Once a gesture taxonomy was identified, coders were used to identify when in the videos particular gestures were used. Then 17% of communicative action segments were used to establish an intercoder reliability rating (IRR) using Cohen’s Kappa Coefficient (Cohen, 1960) of κ = 0.35, denoting fair agreement. After an IRR was established, a single coder was used for the remaining segments. In the next section, we will describe the taxonomy of gestures that resulted from this qualitative coding procedure.

4 Gesture Taxonomy

Based on our qualitative analysis, we formulated the following taxonomy of open-world task-based gestures which strike a balance between the intent of the gesture while allowing for the visually separable physical interpretability needed for robotics. This taxonomy is comprised of five key categories: (1) Precise Deictic Gestures, (2) Small Region Deictic Gestures, (3) Large Region Deictic Gestures, (4) Abstract Pointing Gestures, and (5) Iconic Reference Gestures. Summary statistics for the use of these gestures are shown in Table 1.

Gesture TypeCountpct of total
Precise Deictic39136.6%
Small Region Deictic43440.6%
Large Region Deictic131.2%
Abstract Point1039.7%
Iconic Reference12611.8%

Table 1: Number of gestures observed in the analyzed dataset

4.1 Precise Deictic Gesture

We identified three distinct types of deictic gestures that manifest in open-world task-based interactions. The first category was what we term “Precise Deictic Gestures”. These gestures were those most closely related to the traditional conceptualization of Deictic Gesture, and were relatively common (36.6% of all analyzed gestures) due to their important role in specifying which block will be needed next for the experiment. The apparent purpose of this gesture was to physically direct attention to a single target object with a high level of specificity. This type of gesture physically manifested either as touching that object, or as pointing to that object in a way where it was the only task-relevant object entirely within the saliency cone extending from the gesturer’s hand (cf. Lücking et al., 2015; Schauerte et al., 2010). Thus, while the physical motions of precise deictic gestures are dependent on the environement, for example the gesturer may need to put their finger closer to an object if it it is near another object, the purpose of precise decictic gestures is maintained.

This category of gesture captures gestures that Sauppé and Mutlu (2014) would have categorized as exhibiting, touching, and presenting, as well as the single-target subset of those gestures Sauppé and Mutlu would have categorized as pointing. The difference in our categorization schemes is thus grounded in a difference in focus on motion vs purpose. That is, while Sauppé and Mutlu primarily focus on observable differences in how gestures are physically executed, we instead primarily focus on differences in what gestures are intended to achieve, while still taking into account the contextual information that the physical motion brings.

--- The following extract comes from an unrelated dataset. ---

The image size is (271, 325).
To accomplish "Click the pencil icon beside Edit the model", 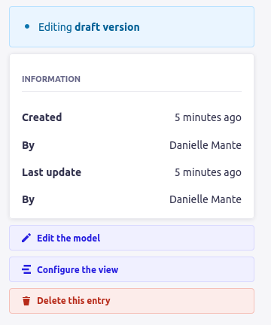I will (x=26, y=238).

By analyzing these gestures in terms of purpose rather than motion alone, we can understand both when and why these gestures are used. In cases where the gesturer’s purpose is to direct attention to a single object, they generate a precise gesture in which only the target appears in the cone, because (cf. Schauerte and Fink (2010)) if the gesture were less precise, and multiple objects fell into the cone, then additional effort would be needed to further pick out the object through other channels such as language.

Deictic Precise
Figure 3: “Precise Deictic Gesture”: These are direct and unambiguous spatial gestures to a target referent. This figure shows the participant directly pointing at a block, demonstrating a “Precise Deictic Gesture” to directly specify a red rectangle as the referent of the gesture.

4.2 Small Region Deictic Gesture

The second category of Deictic gesture we observed was what we term “Small Region Deictic Gestures” which accounted for a plurality (40.6%) of all gestures observed. The apparent purpose of this gesture was to direct attention toward a small group of objects, either due to an intention to pick out the blocks as a group, or due to an intention to pick out a single object within the group, without certainty as to which object should be attended to. This type of gesture physically manifested as pointing toward the general area containing those objects, so that all objects in the group were entirely within the saliency cone extending from the gesturer’s hand (cf. Lücking et al., 2015; Schauerte et al., 2010).

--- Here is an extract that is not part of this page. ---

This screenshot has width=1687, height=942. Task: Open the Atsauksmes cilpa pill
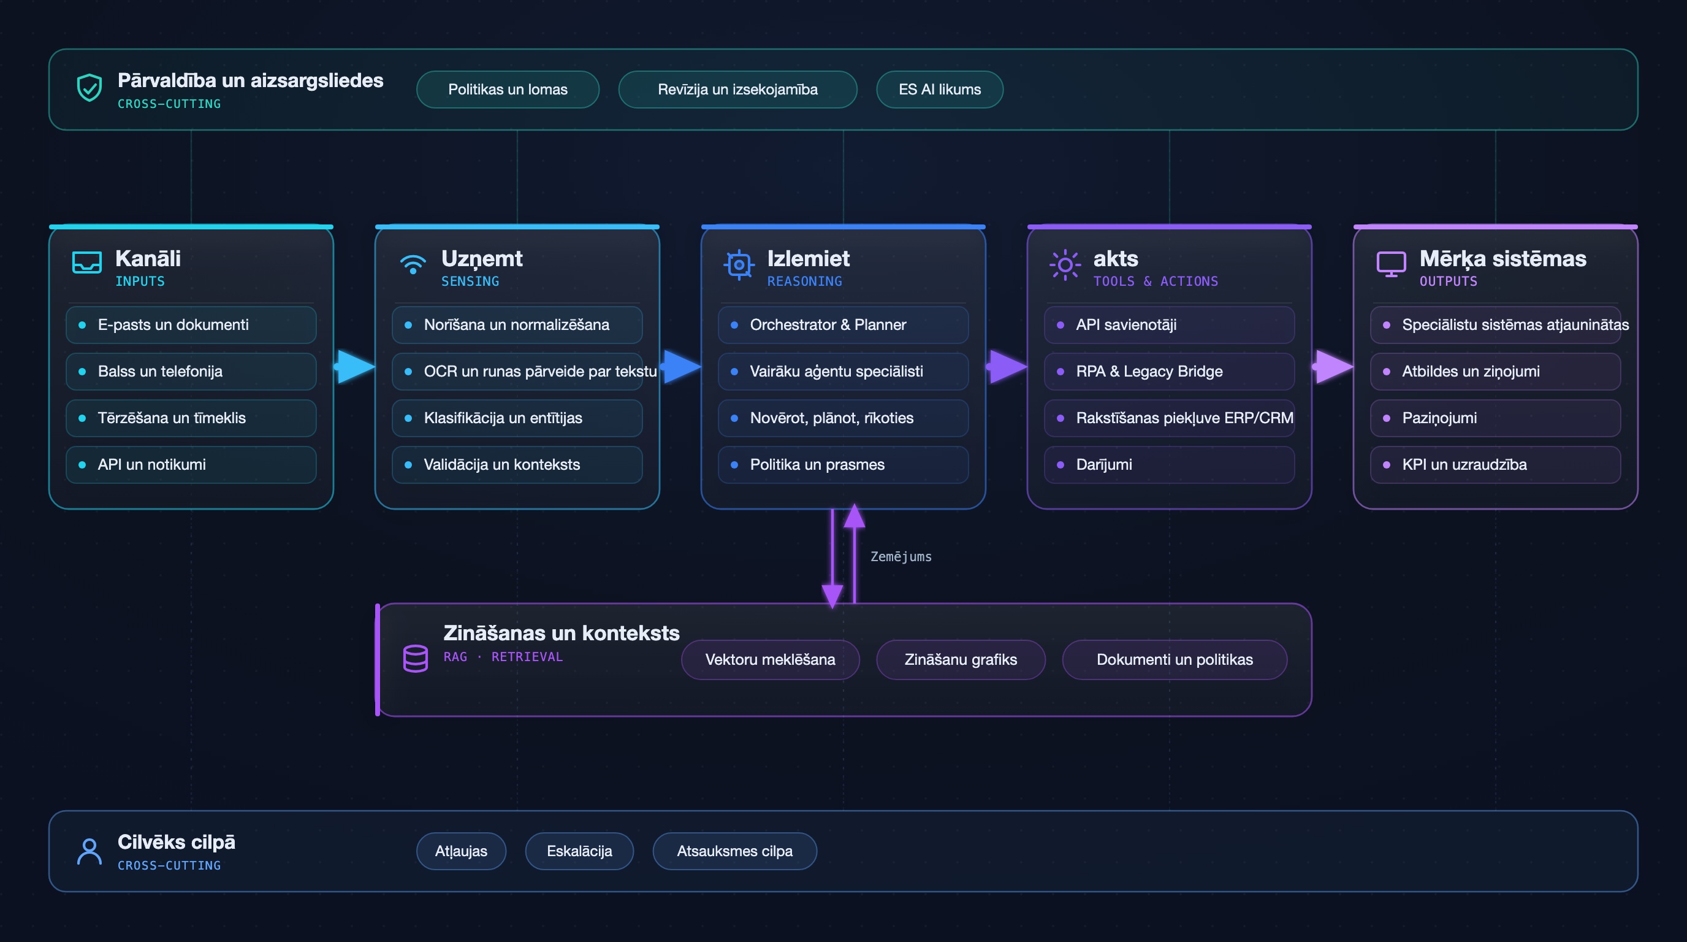click(735, 851)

This category of gesture captures gestures that Sauppé and Mutlu (2014) would have categorized as grouping gestures, as well as the multi-target subset of those gestures Sauppé and Mutlu would have categorized as pointing. As above, then, the difference in our categorization schemes is grounded in a difference in focus on motion vs purpose.

Deictic Small Region
Figure 4: “Small Region Deictic Gesture”: These are direct and spatial gestures to a target referent or referents, but do not have a clear unambigous target. This figure shows the participant using a “Small Region Deictic Gesture” to point in the direction of a red rectangle and a yellow triangle, where the exact target referent of the gesture underspecified by the gesture without additional context or linguistic accompaniment.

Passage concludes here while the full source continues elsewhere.